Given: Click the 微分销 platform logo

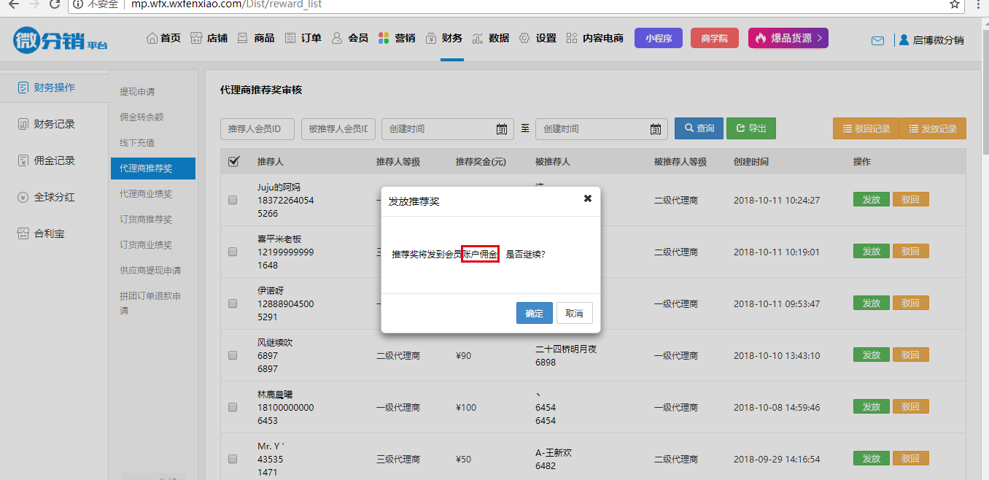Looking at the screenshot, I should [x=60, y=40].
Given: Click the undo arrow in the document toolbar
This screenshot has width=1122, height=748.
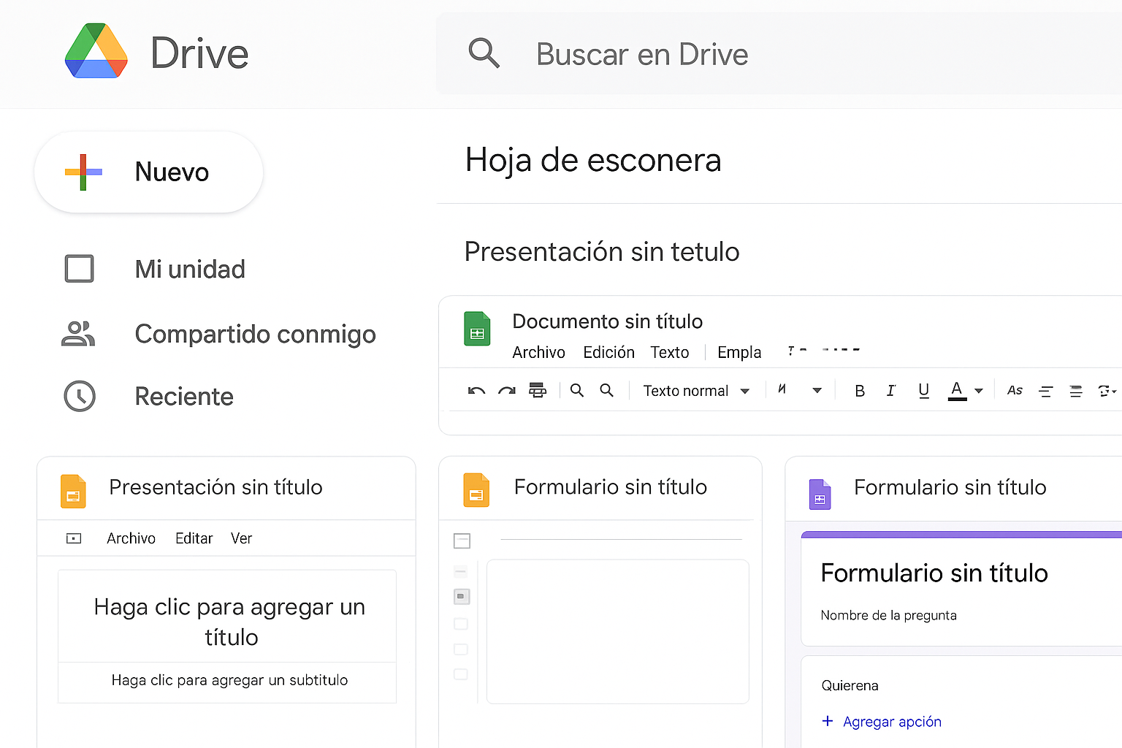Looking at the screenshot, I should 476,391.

EXERCISE:
Skip the images and restate each record above word for word.

WRITTEN REPLY:
Given: Click the 微分销 platform logo

Looking at the screenshot, I should [x=60, y=40].
Given: Click the undo arrow in the document toolbar
This screenshot has width=1122, height=748.
Looking at the screenshot, I should 476,391.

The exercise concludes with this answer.